*** Opening of Dataset extract ***

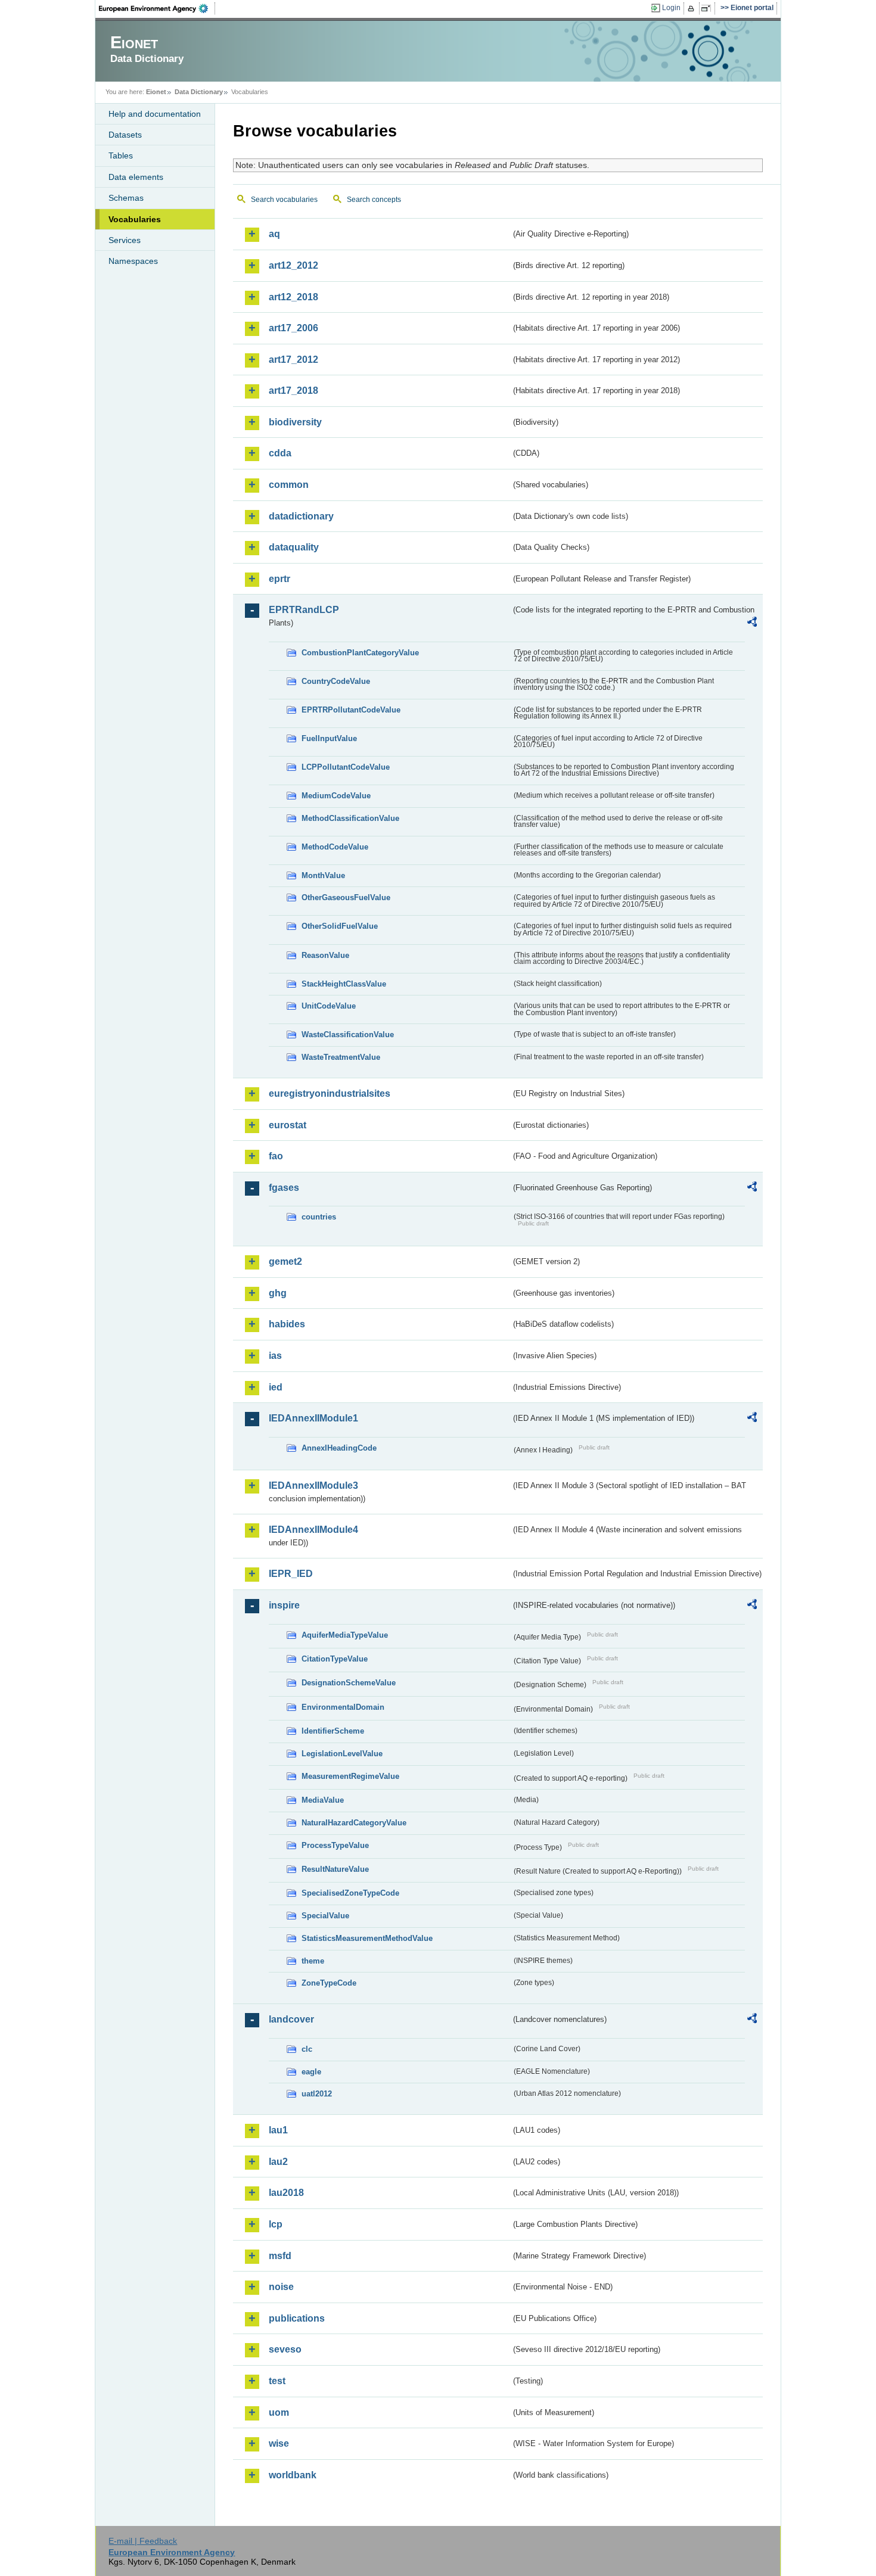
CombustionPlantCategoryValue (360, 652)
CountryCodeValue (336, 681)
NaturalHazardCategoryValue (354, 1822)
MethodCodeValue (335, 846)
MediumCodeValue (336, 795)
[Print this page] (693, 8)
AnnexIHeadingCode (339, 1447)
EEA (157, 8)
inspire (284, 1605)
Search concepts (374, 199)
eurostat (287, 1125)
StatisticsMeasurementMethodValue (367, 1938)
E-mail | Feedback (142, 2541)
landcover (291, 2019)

*** Close of Dataset extract ***
*** Opening of Dataset extract ***

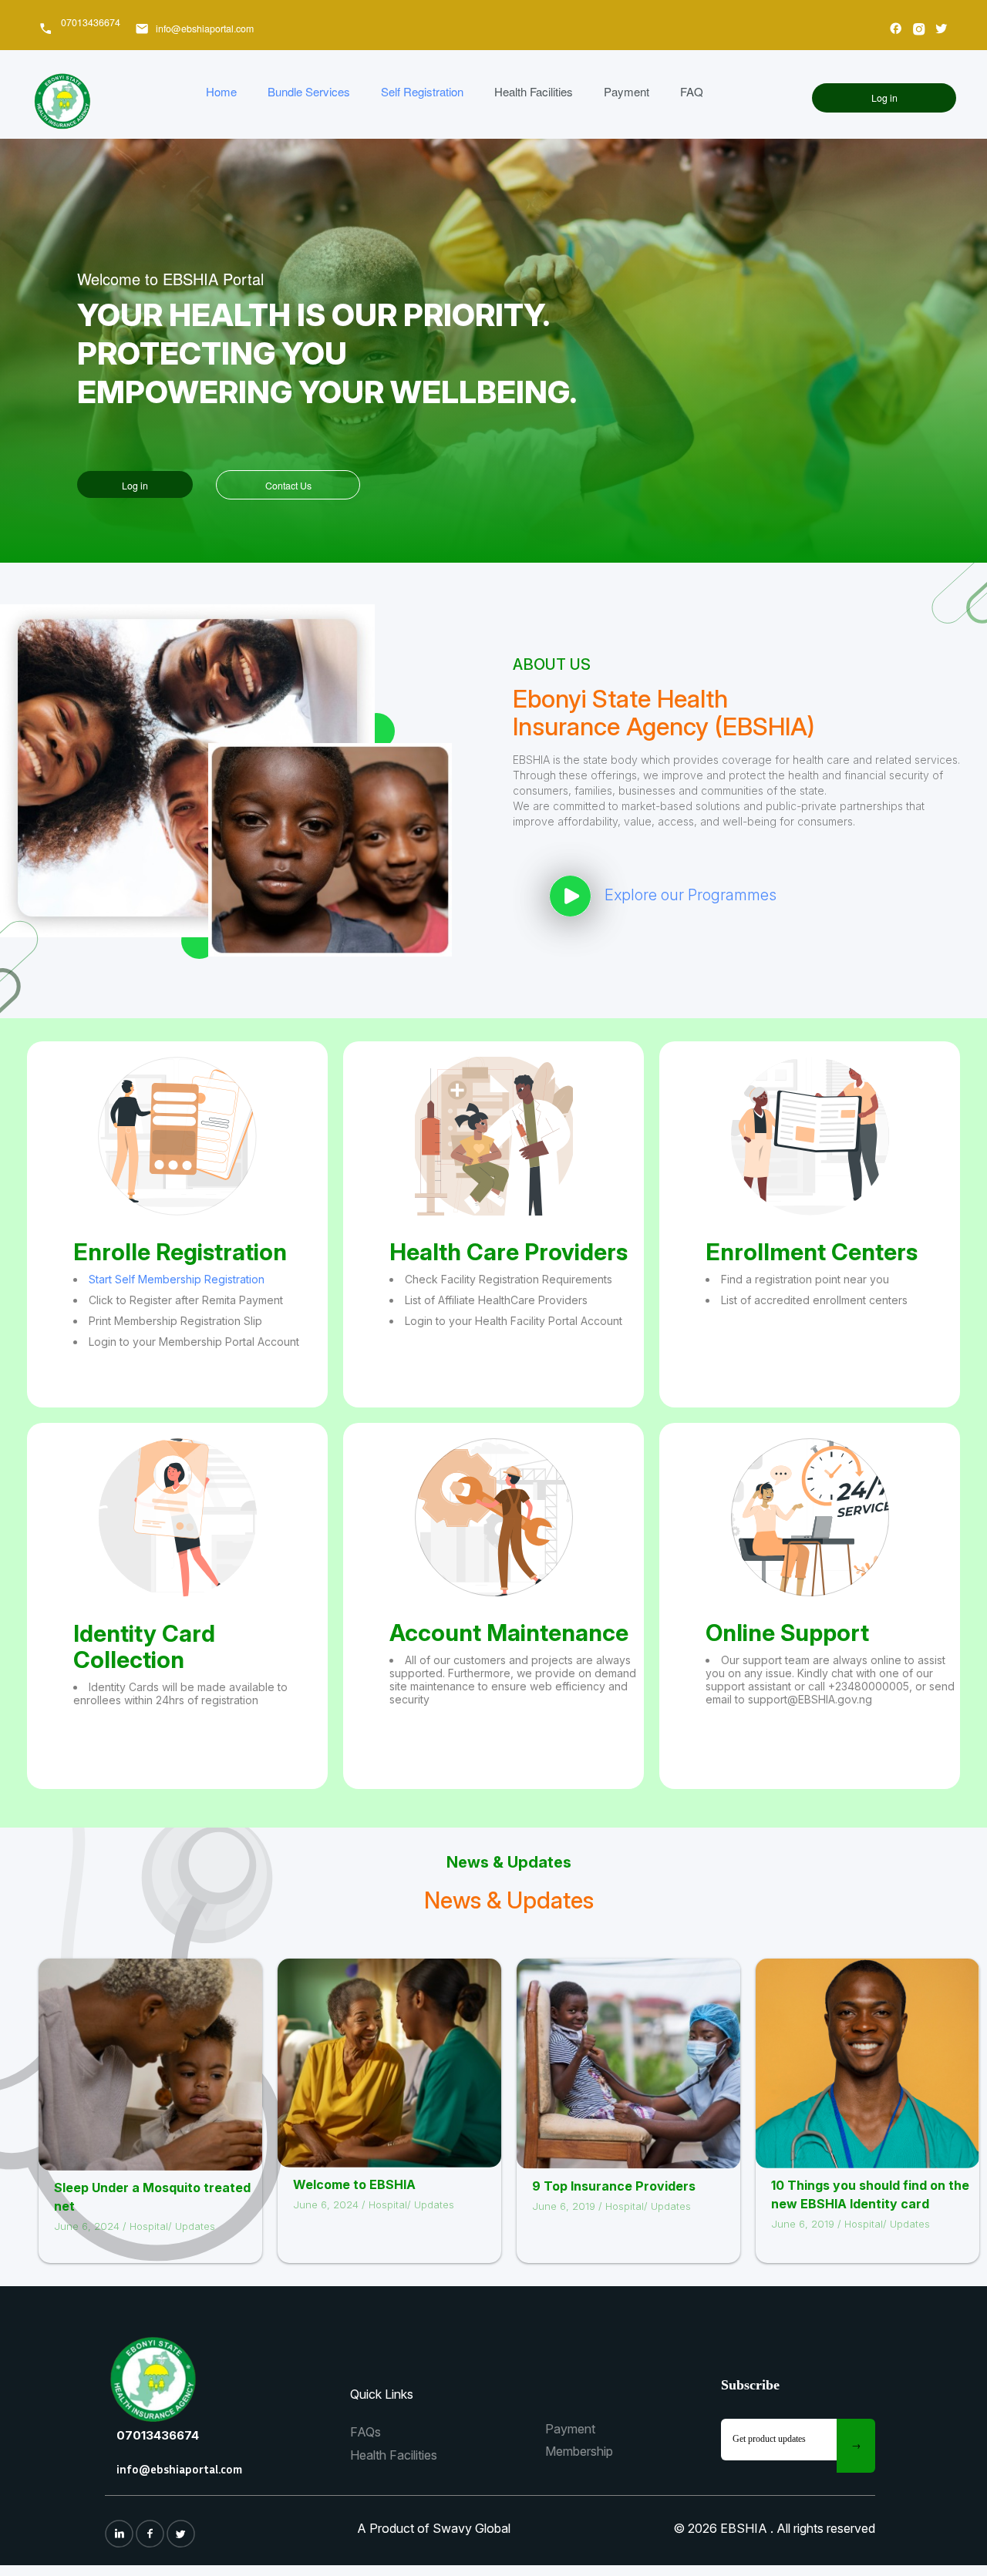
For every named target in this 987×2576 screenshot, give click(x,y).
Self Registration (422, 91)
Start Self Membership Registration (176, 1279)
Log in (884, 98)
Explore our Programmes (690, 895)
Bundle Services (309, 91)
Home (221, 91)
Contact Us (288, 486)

*** Close of Dataset extract ***

> Instructions to follow: Copy out every line above where "Self" is present.

> Expected output:
Self Registration (422, 91)
Start Self Membership Registration (176, 1279)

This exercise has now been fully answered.